2 Corinthians 7:13-16

13 Therefore we have been comforted in your comfort. And we rejoiced exceedingly more for the joy of Titus, because his spirit has been refreshed by you all.

14 For if in anything I have boasted to him about you, I am not ashamed. But as we spoke all things to you in truth, even so our boasting to Titus was found true.

15 And his affections are greater for you as he remembers the obedience of you all, how with fear and trembling you received him.

16 Therefore I rejoice that I have confidence in you in everything.

boasted (v.14) = lit. “living with head up high”

In the above passage we find two men rejoicing exceedingly: Paul and Titus. But of Titus we read that his “inward affection” for the Corinthians was the “more abundant” as he remembered their “obedience,” how “with fear and trembling” they had received him.

This was no doubt partly due to their own failures, which he had come to discuss with them. However, it must also have been partly due to Titus’ own strength of character.

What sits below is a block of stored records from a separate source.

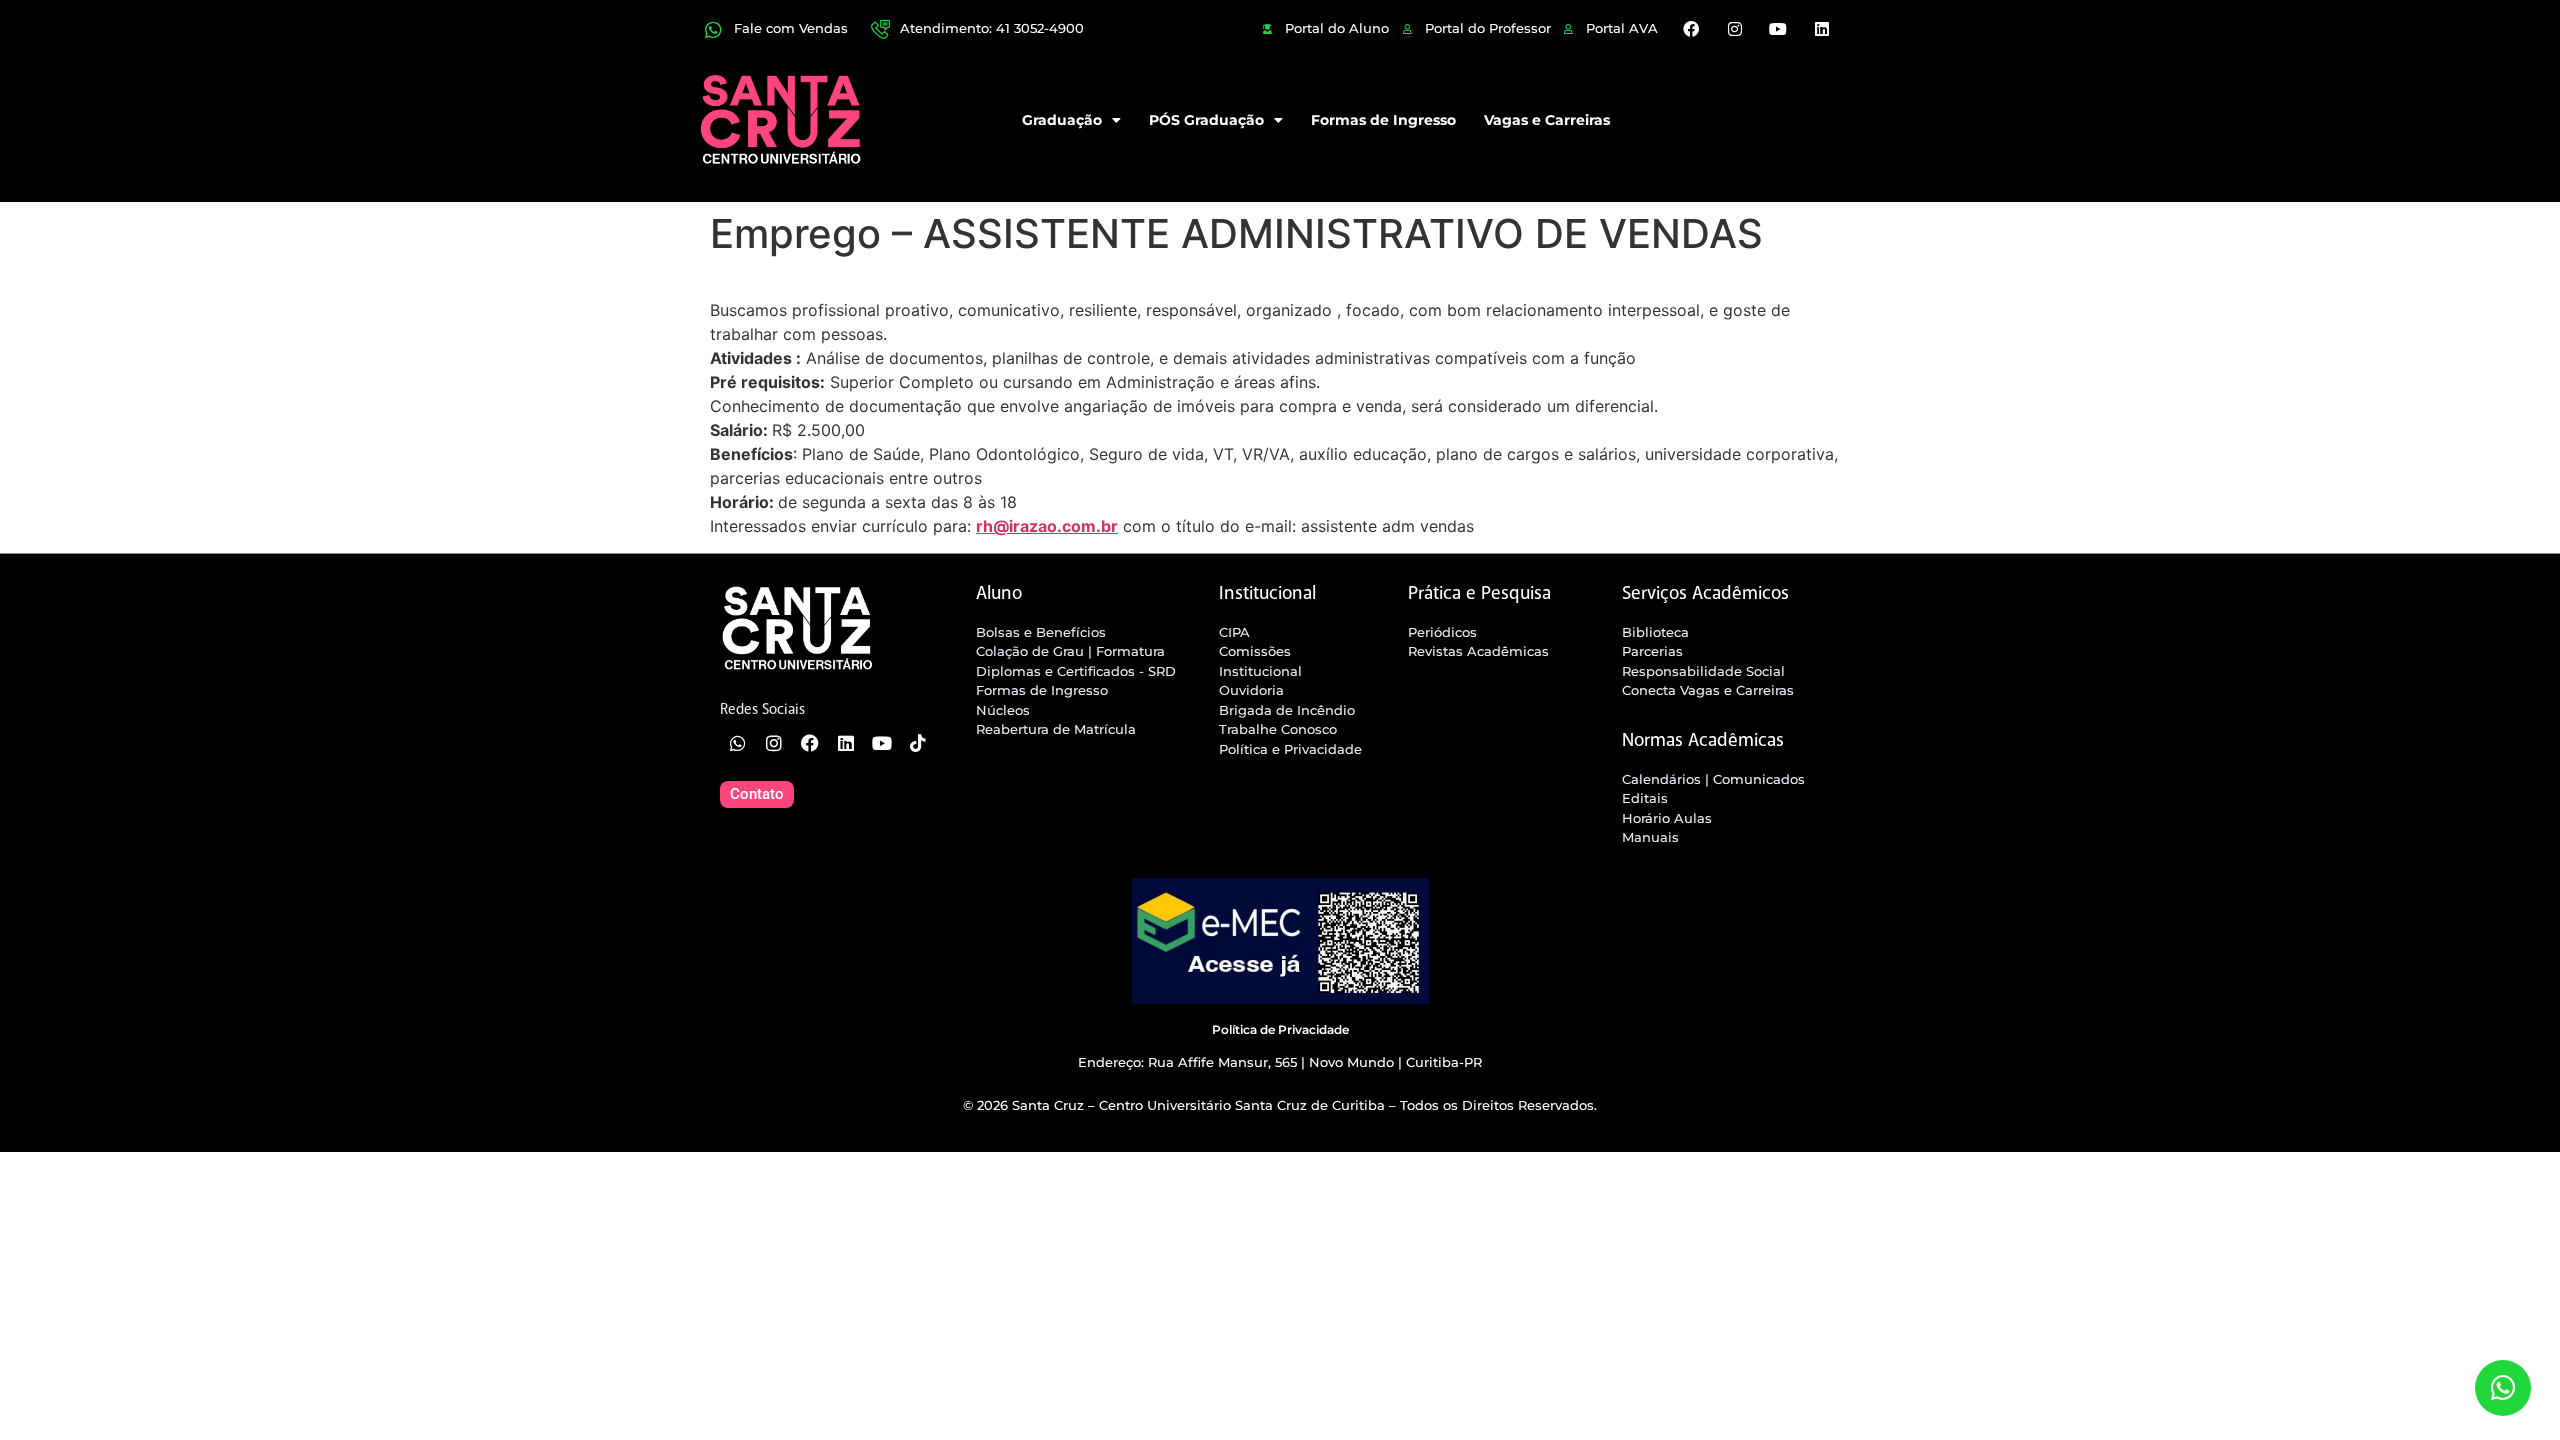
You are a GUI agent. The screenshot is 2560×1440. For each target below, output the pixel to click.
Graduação (1062, 120)
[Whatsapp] (738, 743)
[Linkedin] (1821, 29)
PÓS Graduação (1206, 120)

It is interesting that in Paul’s letter to him he addressed him as a general in the army might address his lieutenant, directing him to set in order the things that are wanting, to exhort and convince the gainsayers, to stop the mouths of the unruly and vain talkers, to rebuke sharply those who live in sin and to reject wilful heretics (Titus 1:5, 9, 11, 13; 3:10). …

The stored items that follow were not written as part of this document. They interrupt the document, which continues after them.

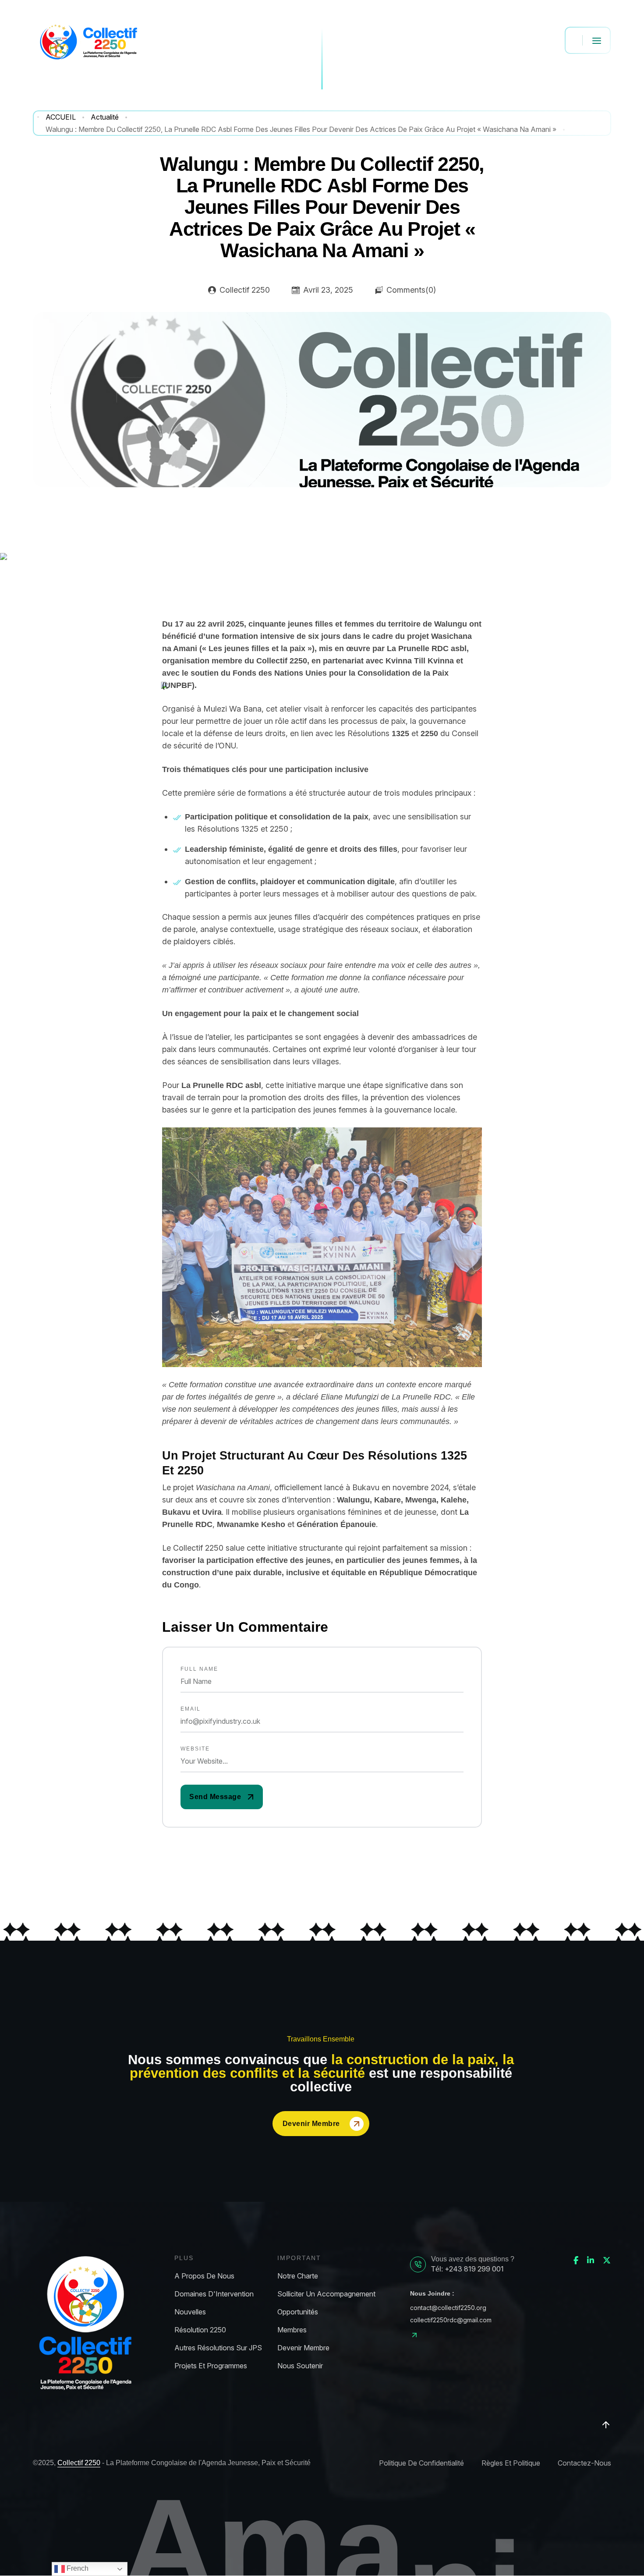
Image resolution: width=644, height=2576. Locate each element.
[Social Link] (575, 2260)
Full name (199, 1669)
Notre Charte (297, 2276)
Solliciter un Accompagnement (326, 2294)
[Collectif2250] (87, 40)
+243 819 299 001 (474, 2268)
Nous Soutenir (300, 2366)
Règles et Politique (510, 2463)
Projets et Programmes (210, 2366)
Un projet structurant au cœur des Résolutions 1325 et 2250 (314, 1463)
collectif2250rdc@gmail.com (451, 2320)
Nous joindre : (432, 2293)
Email (190, 1709)
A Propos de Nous (204, 2276)
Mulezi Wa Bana (232, 708)
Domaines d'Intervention (214, 2294)
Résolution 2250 (200, 2330)
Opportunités (297, 2312)
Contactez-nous (584, 2463)
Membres (292, 2330)
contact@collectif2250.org (448, 2307)
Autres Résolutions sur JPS (218, 2348)
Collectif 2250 (78, 2462)
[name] (221, 1797)
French (76, 2568)
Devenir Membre (311, 2123)
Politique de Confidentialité (421, 2463)
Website (195, 1749)
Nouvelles (190, 2312)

The reader will recall that Titus had specially been taken, with Paul, to Jerusalem as a test case for Gentile liberty from the Law, and regarding his firm stand there we read that Titus was not compelled to be circumcised either as he, with Paul “gave place by subjection, no not for an hour; that the truth of the gospel might continue with [the Gentile believers]” (Galatians 2:3, 5).

Paul [also] chose him to be the pastor at Crete, whose inhabitants are described as “always liars, evil beasts, lazy gluttons” (Titus 1:12) —  Stam, pages 168-169.

As I understand this passage, Paul had sent Titus to Corinth to help the church members there get back on track after their many shortcomings (as explained in 1 Corinthians). But while he did this, Paul was also boasting to Titus that the Corinthians had gotten their act together. Titus found this to be true. The members of the church met him with fear (of admonishment) and obeyed his instructions. It cheered Titus to find out that what Paul said about them was true, which, in turn, cheered Paul. Paul now had confidence that they wouldn’t fail again.